■ WORK REQUIRED ■
Rewrite the lines below, replacing "Adjustment menu" with "Image menu" and leaving everything else unchanged.
>> BEGIN
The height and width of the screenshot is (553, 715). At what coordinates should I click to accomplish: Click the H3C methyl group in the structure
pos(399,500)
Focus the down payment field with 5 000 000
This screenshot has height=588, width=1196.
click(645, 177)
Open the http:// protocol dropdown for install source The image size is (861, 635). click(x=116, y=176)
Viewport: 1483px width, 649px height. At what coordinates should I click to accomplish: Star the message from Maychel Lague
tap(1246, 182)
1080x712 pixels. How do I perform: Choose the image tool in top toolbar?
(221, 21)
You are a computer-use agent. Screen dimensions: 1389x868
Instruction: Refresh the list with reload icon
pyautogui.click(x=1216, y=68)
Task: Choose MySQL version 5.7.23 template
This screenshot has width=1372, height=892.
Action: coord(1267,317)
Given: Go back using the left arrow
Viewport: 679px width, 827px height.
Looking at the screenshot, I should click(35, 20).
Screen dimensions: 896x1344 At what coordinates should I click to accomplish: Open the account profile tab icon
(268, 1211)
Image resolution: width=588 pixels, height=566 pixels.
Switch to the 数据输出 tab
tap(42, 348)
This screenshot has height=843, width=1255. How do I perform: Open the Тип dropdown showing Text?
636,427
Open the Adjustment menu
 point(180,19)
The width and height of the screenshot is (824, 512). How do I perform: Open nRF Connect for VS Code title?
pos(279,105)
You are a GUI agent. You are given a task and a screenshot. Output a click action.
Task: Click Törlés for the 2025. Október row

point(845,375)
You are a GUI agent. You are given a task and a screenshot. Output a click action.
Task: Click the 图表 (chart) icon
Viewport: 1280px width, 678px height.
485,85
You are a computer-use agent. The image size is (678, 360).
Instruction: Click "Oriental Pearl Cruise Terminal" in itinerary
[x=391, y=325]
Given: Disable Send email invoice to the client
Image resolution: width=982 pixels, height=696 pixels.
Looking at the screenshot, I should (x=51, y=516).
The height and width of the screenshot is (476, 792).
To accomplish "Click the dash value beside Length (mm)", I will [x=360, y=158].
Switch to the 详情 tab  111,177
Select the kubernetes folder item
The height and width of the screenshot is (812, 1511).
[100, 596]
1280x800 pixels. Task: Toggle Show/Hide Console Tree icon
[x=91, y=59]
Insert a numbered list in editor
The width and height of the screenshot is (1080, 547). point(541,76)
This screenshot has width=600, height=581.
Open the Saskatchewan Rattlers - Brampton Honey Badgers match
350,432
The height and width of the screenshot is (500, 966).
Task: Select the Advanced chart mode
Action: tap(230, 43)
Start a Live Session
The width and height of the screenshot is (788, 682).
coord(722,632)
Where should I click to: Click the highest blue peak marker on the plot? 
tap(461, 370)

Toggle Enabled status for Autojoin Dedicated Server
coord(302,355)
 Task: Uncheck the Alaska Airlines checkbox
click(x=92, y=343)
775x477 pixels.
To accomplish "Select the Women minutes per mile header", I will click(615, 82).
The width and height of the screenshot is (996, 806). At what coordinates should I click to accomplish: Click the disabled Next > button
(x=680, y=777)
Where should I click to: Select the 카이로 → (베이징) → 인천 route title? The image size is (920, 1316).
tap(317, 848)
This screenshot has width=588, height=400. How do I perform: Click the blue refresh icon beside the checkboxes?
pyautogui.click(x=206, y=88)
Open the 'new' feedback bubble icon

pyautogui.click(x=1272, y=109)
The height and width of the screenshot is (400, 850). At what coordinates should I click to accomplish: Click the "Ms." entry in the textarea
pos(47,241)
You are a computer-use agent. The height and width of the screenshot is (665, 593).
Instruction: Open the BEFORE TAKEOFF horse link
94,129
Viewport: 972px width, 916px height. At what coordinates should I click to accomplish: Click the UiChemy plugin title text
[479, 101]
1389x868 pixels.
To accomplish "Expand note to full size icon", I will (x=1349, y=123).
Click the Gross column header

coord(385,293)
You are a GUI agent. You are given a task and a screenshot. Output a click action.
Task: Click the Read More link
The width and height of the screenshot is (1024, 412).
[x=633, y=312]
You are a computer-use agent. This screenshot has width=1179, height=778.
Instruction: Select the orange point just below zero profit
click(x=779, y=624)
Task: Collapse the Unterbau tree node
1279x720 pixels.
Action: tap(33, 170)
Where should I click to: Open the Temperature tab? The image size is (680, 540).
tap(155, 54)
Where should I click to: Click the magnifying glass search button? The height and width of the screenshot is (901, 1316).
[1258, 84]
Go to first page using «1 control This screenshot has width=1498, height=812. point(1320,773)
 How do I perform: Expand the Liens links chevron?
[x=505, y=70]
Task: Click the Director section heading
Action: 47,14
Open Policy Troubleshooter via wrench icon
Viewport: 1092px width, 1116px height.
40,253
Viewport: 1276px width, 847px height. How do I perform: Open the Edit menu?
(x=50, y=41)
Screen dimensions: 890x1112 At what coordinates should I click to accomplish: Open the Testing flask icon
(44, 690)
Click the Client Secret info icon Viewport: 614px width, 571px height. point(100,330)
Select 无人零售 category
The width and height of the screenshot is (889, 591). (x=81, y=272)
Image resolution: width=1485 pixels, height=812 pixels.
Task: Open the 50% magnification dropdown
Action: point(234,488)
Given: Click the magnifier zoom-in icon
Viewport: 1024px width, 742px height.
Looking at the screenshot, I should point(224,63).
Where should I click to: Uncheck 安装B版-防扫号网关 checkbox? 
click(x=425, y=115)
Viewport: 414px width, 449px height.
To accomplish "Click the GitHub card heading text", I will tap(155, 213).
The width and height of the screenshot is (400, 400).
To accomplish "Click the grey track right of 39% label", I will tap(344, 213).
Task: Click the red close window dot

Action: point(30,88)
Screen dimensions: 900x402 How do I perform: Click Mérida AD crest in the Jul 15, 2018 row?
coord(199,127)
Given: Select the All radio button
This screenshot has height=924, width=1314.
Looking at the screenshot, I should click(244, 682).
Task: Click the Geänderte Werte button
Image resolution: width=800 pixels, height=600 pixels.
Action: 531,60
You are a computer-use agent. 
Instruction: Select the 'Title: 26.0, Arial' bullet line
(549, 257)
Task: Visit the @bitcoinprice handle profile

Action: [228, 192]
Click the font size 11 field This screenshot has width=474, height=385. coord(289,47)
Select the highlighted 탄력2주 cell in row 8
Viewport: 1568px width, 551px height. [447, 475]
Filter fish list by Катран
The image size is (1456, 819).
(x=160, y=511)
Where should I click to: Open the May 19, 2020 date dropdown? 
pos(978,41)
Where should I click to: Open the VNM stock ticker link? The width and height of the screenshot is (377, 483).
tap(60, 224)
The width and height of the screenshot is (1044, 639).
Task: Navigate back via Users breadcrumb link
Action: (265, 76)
>> END
■ TASK ANSWER ■
The height and width of the screenshot is (553, 715). At what coordinates should I click to accomplish: Click the H3C methyl group in the structure
pos(399,500)
Focus the down payment field with 5 000 000
This screenshot has height=588, width=1196.
click(645, 177)
Open the http:// protocol dropdown for install source The image size is (861, 635). click(x=116, y=176)
Viewport: 1483px width, 649px height. At what coordinates should I click to accomplish: Star the message from Maychel Lague
tap(1246, 182)
1080x712 pixels. How do I perform: Choose the image tool in top toolbar?
(221, 21)
You are a computer-use agent. Screen dimensions: 1389x868
Instruction: Refresh the list with reload icon
pyautogui.click(x=1216, y=68)
Task: Choose MySQL version 5.7.23 template
This screenshot has width=1372, height=892.
Action: coord(1267,317)
Given: Go back using the left arrow
Viewport: 679px width, 827px height.
Looking at the screenshot, I should click(35, 20).
Screen dimensions: 896x1344 At what coordinates should I click to accomplish: Open the account profile tab icon
(268, 1211)
Image resolution: width=588 pixels, height=566 pixels.
Switch to the 数据输出 tab
tap(42, 348)
This screenshot has height=843, width=1255. How do I perform: Open the Тип dropdown showing Text?
636,427
Open the Image menu
 point(180,19)
The width and height of the screenshot is (824, 512). How do I perform: Open nRF Connect for VS Code title?
pos(279,105)
You are a GUI agent. You are given a task and a screenshot. Output a click action.
Task: Click Törlés for the 2025. Október row

point(845,375)
You are a GUI agent. You are given a task and a screenshot. Output a click action.
Task: Click the 图表 (chart) icon
Viewport: 1280px width, 678px height.
485,85
You are a computer-use agent. The image size is (678, 360).
Instruction: Click "Oriental Pearl Cruise Terminal" in itinerary
[x=391, y=325]
Given: Disable Send email invoice to the client
Image resolution: width=982 pixels, height=696 pixels.
Looking at the screenshot, I should (x=51, y=516).
The height and width of the screenshot is (476, 792).
To accomplish "Click the dash value beside Length (mm)", I will [x=360, y=158].
Switch to the 详情 tab  111,177
Select the kubernetes folder item
The height and width of the screenshot is (812, 1511).
[100, 596]
1280x800 pixels. Task: Toggle Show/Hide Console Tree icon
[x=91, y=59]
Insert a numbered list in editor
The width and height of the screenshot is (1080, 547). point(541,76)
This screenshot has width=600, height=581.
Open the Saskatchewan Rattlers - Brampton Honey Badgers match
350,432
The height and width of the screenshot is (500, 966).
Task: Select the Advanced chart mode
Action: tap(230, 43)
Start a Live Session
The width and height of the screenshot is (788, 682).
coord(722,632)
Where should I click to: Click the highest blue peak marker on the plot? 
tap(461, 370)

Toggle Enabled status for Autojoin Dedicated Server
coord(302,355)
 Task: Uncheck the Alaska Airlines checkbox
click(x=92, y=343)
775x477 pixels.
To accomplish "Select the Women minutes per mile header", I will click(615, 82).
The width and height of the screenshot is (996, 806). At what coordinates should I click to accomplish: Click the disabled Next > button
(x=680, y=777)
Where should I click to: Select the 카이로 → (베이징) → 인천 route title? The image size is (920, 1316).
tap(317, 848)
This screenshot has width=588, height=400. How do I perform: Click the blue refresh icon beside the checkboxes?
pyautogui.click(x=206, y=88)
Open the 'new' feedback bubble icon

pyautogui.click(x=1272, y=109)
The height and width of the screenshot is (400, 850). At what coordinates should I click to accomplish: Click the "Ms." entry in the textarea
pos(47,241)
You are a computer-use agent. The height and width of the screenshot is (665, 593).
Instruction: Open the BEFORE TAKEOFF horse link
94,129
Viewport: 972px width, 916px height. At what coordinates should I click to accomplish: Click the UiChemy plugin title text
[479, 101]
1389x868 pixels.
To accomplish "Expand note to full size icon", I will (x=1349, y=123).
Click the Gross column header

coord(385,293)
You are a GUI agent. You are given a task and a screenshot. Output a click action.
Task: Click the Read More link
The width and height of the screenshot is (1024, 412).
[x=633, y=312]
You are a computer-use agent. This screenshot has width=1179, height=778.
Instruction: Select the orange point just below zero profit
click(x=779, y=624)
Task: Collapse the Unterbau tree node
1279x720 pixels.
Action: tap(33, 170)
Where should I click to: Open the Temperature tab? The image size is (680, 540).
tap(155, 54)
Where should I click to: Click the magnifying glass search button? The height and width of the screenshot is (901, 1316).
[1258, 84]
Go to first page using «1 control This screenshot has width=1498, height=812. point(1320,773)
 How do I perform: Expand the Liens links chevron?
[x=505, y=70]
Task: Click the Director section heading
Action: 47,14
Open Policy Troubleshooter via wrench icon
Viewport: 1092px width, 1116px height.
40,253
Viewport: 1276px width, 847px height. How do I perform: Open the Edit menu?
(x=50, y=41)
Screen dimensions: 890x1112 At what coordinates should I click to accomplish: Open the Testing flask icon
(44, 690)
Click the Client Secret info icon Viewport: 614px width, 571px height. point(100,330)
Select 无人零售 category
The width and height of the screenshot is (889, 591). (x=81, y=272)
Image resolution: width=1485 pixels, height=812 pixels.
Task: Open the 50% magnification dropdown
Action: point(234,488)
Given: Click the magnifier zoom-in icon
Viewport: 1024px width, 742px height.
Looking at the screenshot, I should point(224,63).
Where should I click to: Uncheck 安装B版-防扫号网关 checkbox? 
click(x=425, y=115)
Viewport: 414px width, 449px height.
To accomplish "Click the GitHub card heading text", I will tap(155, 213).
The width and height of the screenshot is (400, 400).
To accomplish "Click the grey track right of 39% label", I will tap(344, 213).
Task: Click the red close window dot

Action: point(30,88)
Screen dimensions: 900x402 How do I perform: Click Mérida AD crest in the Jul 15, 2018 row?
coord(199,127)
Given: Select the All radio button
This screenshot has height=924, width=1314.
Looking at the screenshot, I should click(244, 682).
Task: Click the Geänderte Werte button
Image resolution: width=800 pixels, height=600 pixels.
Action: 531,60
You are a computer-use agent. 
Instruction: Select the 'Title: 26.0, Arial' bullet line
(549, 257)
Task: Visit the @bitcoinprice handle profile

Action: [228, 192]
Click the font size 11 field This screenshot has width=474, height=385. coord(289,47)
Select the highlighted 탄력2주 cell in row 8
Viewport: 1568px width, 551px height. [447, 475]
Filter fish list by Катран
The image size is (1456, 819).
(x=160, y=511)
Where should I click to: Open the May 19, 2020 date dropdown? 
pos(978,41)
Where should I click to: Open the VNM stock ticker link? The width and height of the screenshot is (377, 483).
tap(60, 224)
The width and height of the screenshot is (1044, 639).
Task: Navigate back via Users breadcrumb link
Action: (265, 76)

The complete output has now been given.